EPIC4Kids study cases were drawn from Arizona State Trauma Registry data from the Arizona Department of Health Services and were scored based on severity – moderate, severe and critical. For the severe TBI group – the largest at 2,001 cases – the survival rate to hospital discharge increased to 100% after the implementation of the prehospital care guidelines.

The TBI guidelines, first introduced in 2007, focus on hypoxia, hypotension and hyperventilation – the “three H bombs” to avoid when treating head injury. All three cause a lack of oxygen or blood flow to the brain: the first involves low oxygen saturation in the blood; the second low blood pressure; and the third constriction of the arteries due to a carbon dioxide drop in the blood caused when an EMS provider squeezes a breathing bag on a patient faster than necessary.

Daniel W. Spaite, MD
Daniel W. Spaite, MD
To prevent hypoxia, EMS providers are taught to administer high-flow oxygen to patients right away. To prevent hypotension, they’re also taught to administer intravenous fluids quickly. To prevent hyperventilation, many EMS agencies now use special, flow-controlled breathing bags with a timing light as a visual cue for the proper rate. That rate, Dr. Gaither pointed out, varies from 20 squeezes per minute (every 3 seconds) for those age 14 and younger to 10 squeezes per minute (every 6 seconds) for older children and adults.

Daniel W. Spaite, MD, a professor and the Virginia Piper Distinguished Chair of Emergency Medicine and AEMRC associate director at the UArizona College of Medicine – Phoenix, said more than 11,000 Arizona paramedics and emergency medical technicians (EMTs) have been trained in the TBI treatment guidelines since 2012. This is important because less than a half-hour of prehospital treatment before hospital arrival is the most critical for TBI patient survival.

“To think that, on average, the first 26 minutes of six-and-a-half days of medical care improved adjusted odds of survival by more than 700% in severe head trauma – it shows how quickly the neuron, the brain cell, dies. If you don’t do it right early – if you deliver a dead brain cell to the hospital– it doesn’t matter how good the neurosurgeon is, they’re not going to get it back. So it’s really remarkable,” said Dr. Spaite, who is the medical director for the City of Mesa Fire and Medical Department and co-principal investigator on the EPIC and EPIC4Kids studies.
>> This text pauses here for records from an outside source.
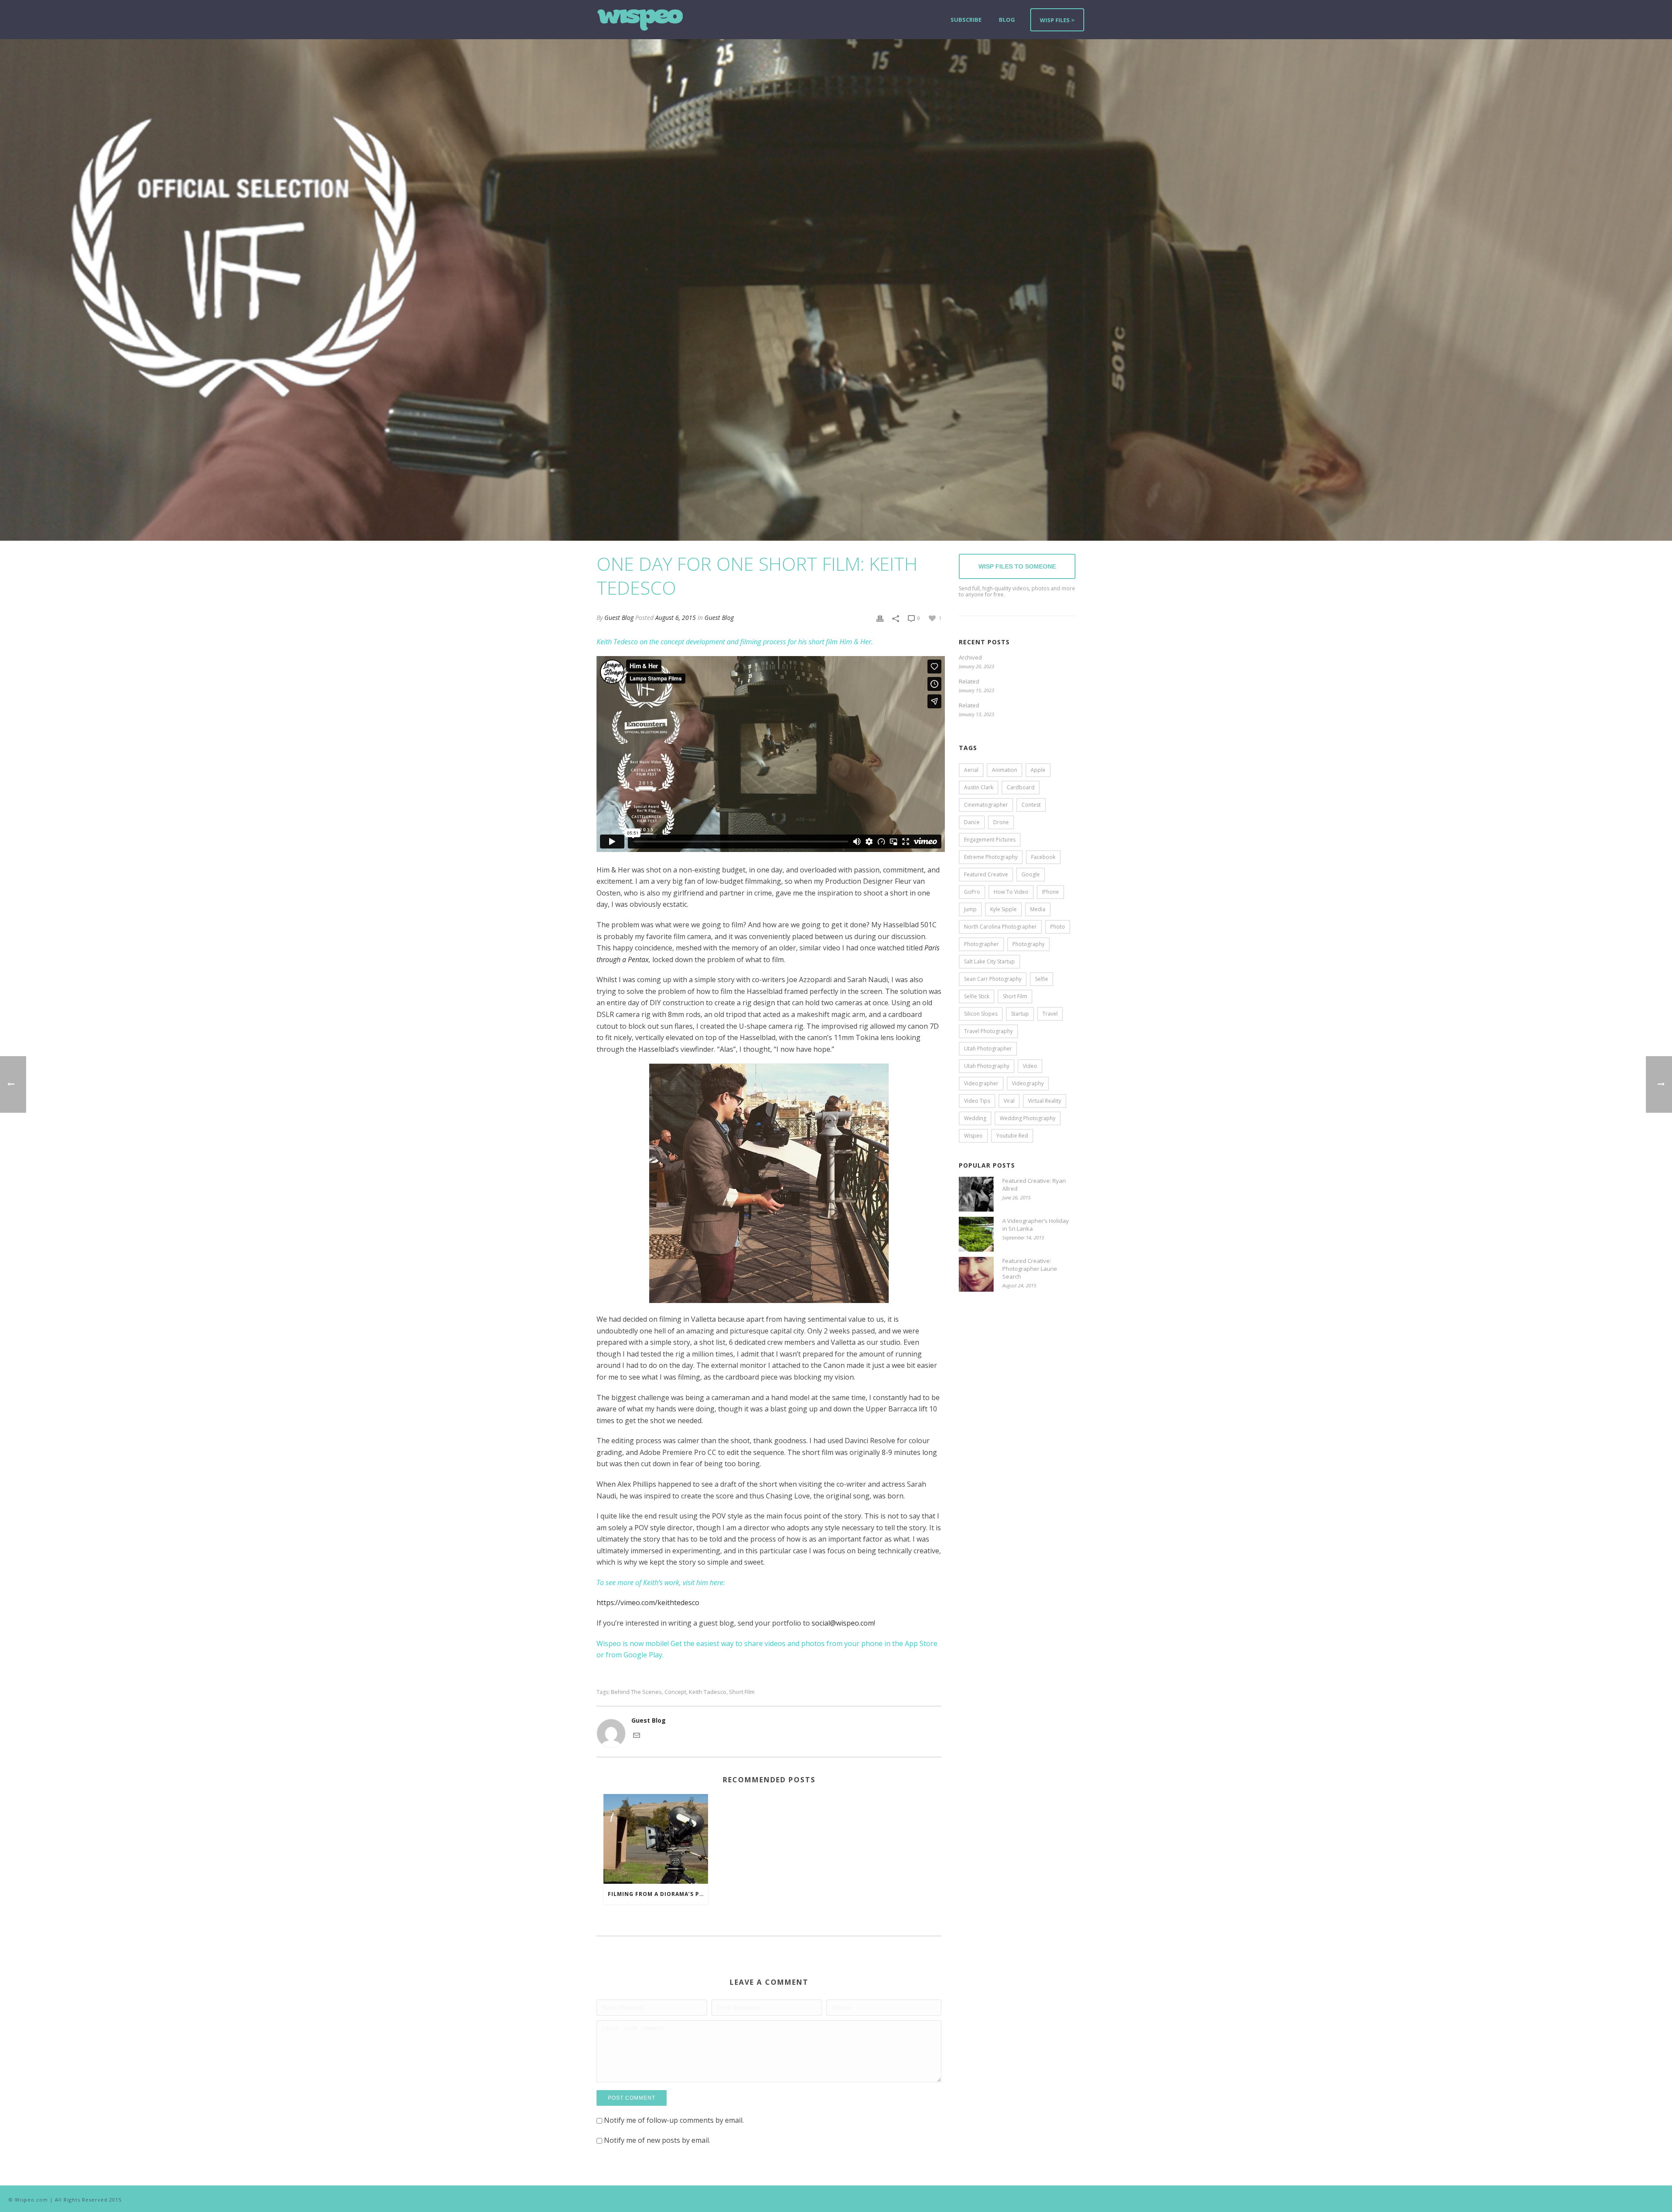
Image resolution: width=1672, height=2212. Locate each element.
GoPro (972, 892)
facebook (1043, 857)
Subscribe (966, 20)
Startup (1020, 1013)
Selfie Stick (976, 996)
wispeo (973, 1135)
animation (1004, 770)
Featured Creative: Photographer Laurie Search (1029, 1268)
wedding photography (1027, 1118)
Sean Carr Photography (992, 979)
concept (675, 1692)
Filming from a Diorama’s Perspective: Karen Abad (658, 1894)
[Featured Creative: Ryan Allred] (976, 1194)
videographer (981, 1083)
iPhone (1050, 892)
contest (1031, 804)
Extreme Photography (991, 857)
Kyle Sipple (1003, 909)
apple (1038, 770)
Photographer (981, 944)
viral (1009, 1100)
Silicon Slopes (981, 1013)
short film (742, 1692)
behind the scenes (636, 1692)
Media (1037, 909)
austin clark (978, 787)
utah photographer (988, 1048)
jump (970, 909)
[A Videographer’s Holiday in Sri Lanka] (976, 1234)
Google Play (643, 1655)
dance (972, 822)
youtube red (1012, 1135)
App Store (921, 1643)
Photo (1057, 926)
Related (969, 681)
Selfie (1041, 979)
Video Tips (977, 1100)
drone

Dr. Gaither underscored a need for regular reviews of head injury cases with first responders by EMS medical directors to reinforce that the guidelines, which cost little or nothing to implement, are followed.

“There’s absolutely no reason why any EMT or paramedic couldn’t implement these standards of care,” he said. “But getting our providers to focus on these truly critical interventions requires weekly feedback to ensure they’re implementing these strategies. That type of quality-improvement initiative is what will make a difference in communities across the country.”

If the EPIC-TBI treatment guidelines were implemented across the U.S., thousands of brain injury deaths among children could be prevented, Dr. Spaite said. To that end, he and Dr. Gaither are planning a nationwide study on TBIs to leverage the findings of the EPIC and EPIC4Kids studies.

Other authors on the EPIC4Kids paper include: Bentley J. Bobrow, MD; Samuel M. Keim, MDBruce J. Barnhart, RN, MSN; Vatsal Chikani, MPH; Duane Sherrill, PhDKurt R. Denninghoff, MD; Terry Mullins, MPH; P. David Adelson, MD; Amber D. Rice, MDChad Viscusi, MD, and Chengcheng Hu, PhD.

The EPIC4Kids study was supported by the National Institute of Neurological Disorders and Stroke, a unit of the National Institutes of Health (3R01NS071049-S1).